In PT, he made some major progress. He can do a full sit up now with someone just holding his legs. We attribute this new trick to swim lessons and playing Zelda on the Wii. What's that you say? Playing a video game made his core stronger? That's right. He stands playing as the Swordsman and has to slay all these animals coming at you on the screen. It's actually a pretty intense core workout for a kid who has little core muscles.

Speech we are working on "rapid swallowing" - he seems to get choked up when he gulps or drinks without a straw. But from a language and articulation standpoint he's probably back to baseline.

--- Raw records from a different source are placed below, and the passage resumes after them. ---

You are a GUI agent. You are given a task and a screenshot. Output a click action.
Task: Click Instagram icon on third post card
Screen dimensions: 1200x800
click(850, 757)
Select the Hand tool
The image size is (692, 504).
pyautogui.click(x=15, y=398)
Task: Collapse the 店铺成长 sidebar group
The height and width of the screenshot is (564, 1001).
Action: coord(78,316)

So what have we been up to this past month???

Cousin time!

First time on the boat - she was not happy at first, then by the end was wanted to climb over the side.

Our crazy driver - he loved it!

Kindergarten graduate! 

When he went up to receive his diploma he puffed his chest out and stood tall. It was hilarious to watch his whole body change demeanor when he was called up. It was like, "that's right people, I did this and I'm pretty proud of myself" -- We are so proud of everything Will has achieved. It's an incredible gift to see him do all the "normal" kid things - like going to school and learning how to count and read. 

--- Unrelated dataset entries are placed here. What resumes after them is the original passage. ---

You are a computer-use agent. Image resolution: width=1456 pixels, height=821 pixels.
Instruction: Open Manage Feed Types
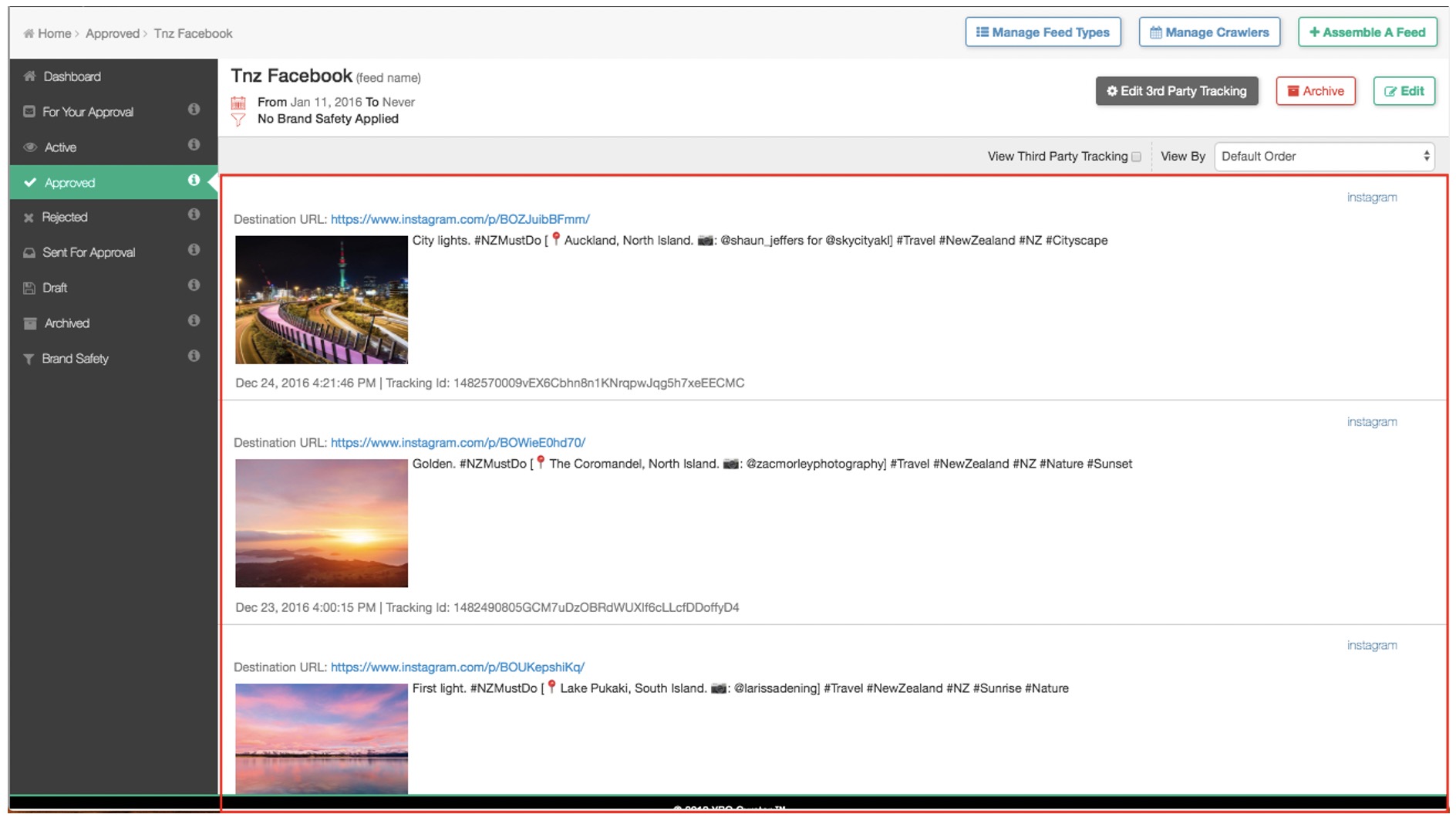pos(1043,32)
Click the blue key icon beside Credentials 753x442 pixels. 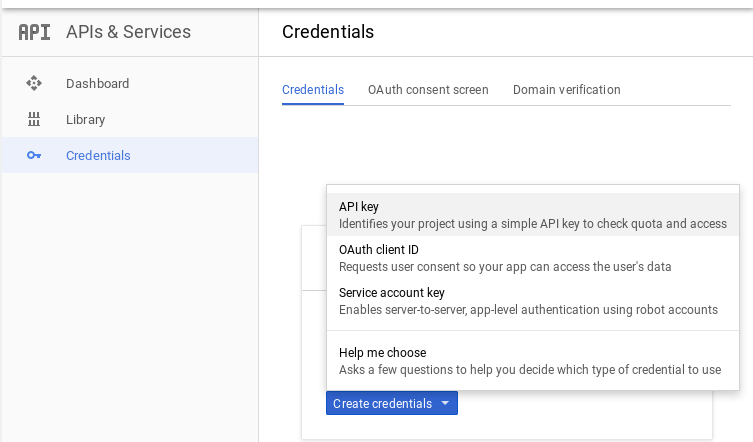34,155
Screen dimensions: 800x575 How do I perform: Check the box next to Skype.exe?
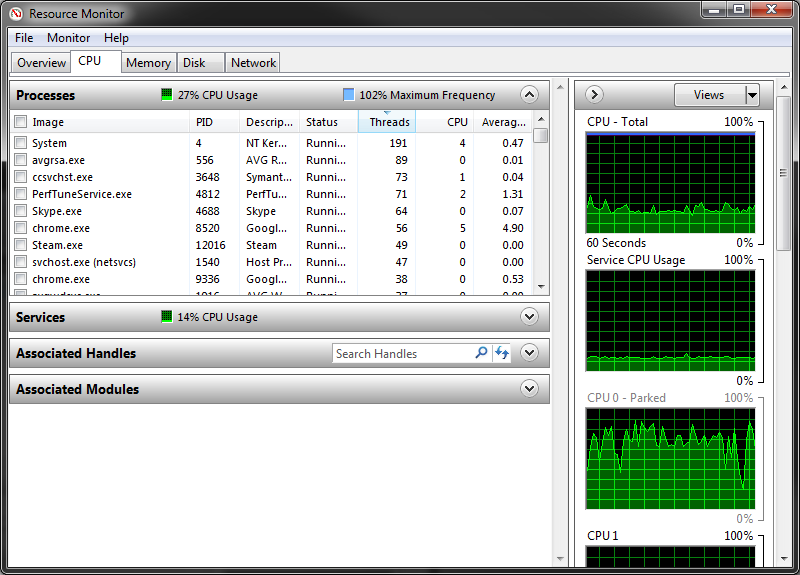20,211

A little stress reliever for us! An adult long weekend escape to Austin! We ate, we slept and we lounged pool side. You could see the famous "Austin Bat Bridge" from our hotel room; we watched for the bats every night and they never came out. Instead we saw a wreck on the bridge, might have been more entertaining than the bats. Everyone was okay. 

Will's reaction to being at the med center for six hours. Did his blood draws like a champ though!

Will always wants to stop and see the "big guys" and so I finally figured, why not!? He was thrilled.

Cousin time - Carson and Will love wearing all their "gear" - lanyards, walkie talkies and ID badges to name a few. 

Rocking out with Carson

First swim of the season with the diva. She loves water play at school too. She will stand in the baby pool, lean over and put her entire face in the water and stand up smiling. She also likes the hose; she followed her teacher around who had the hose, and kept pointing at her head to be sprayed. 

She can barely stand with that life jacket on LOL

Swim lessons! At first Will wasn't a fan, but by the end he did great. We were focusing on not freaking out if your head goes under, how to hold your breath and kicking. 

He got his entire head and face under water by the end! 

Train rides

Helping me pack for the UMDF conference! More on that later... 

Lost his two front teeth; he looks like he just has little vampire fangs now. 
And had a sleep over with aunt Lisa while I was out of town. 

I have to admit, I have been pretty nervous about summer time and keeping Will occupied... So far I'm thankful to say he has been having some good fun with more to come.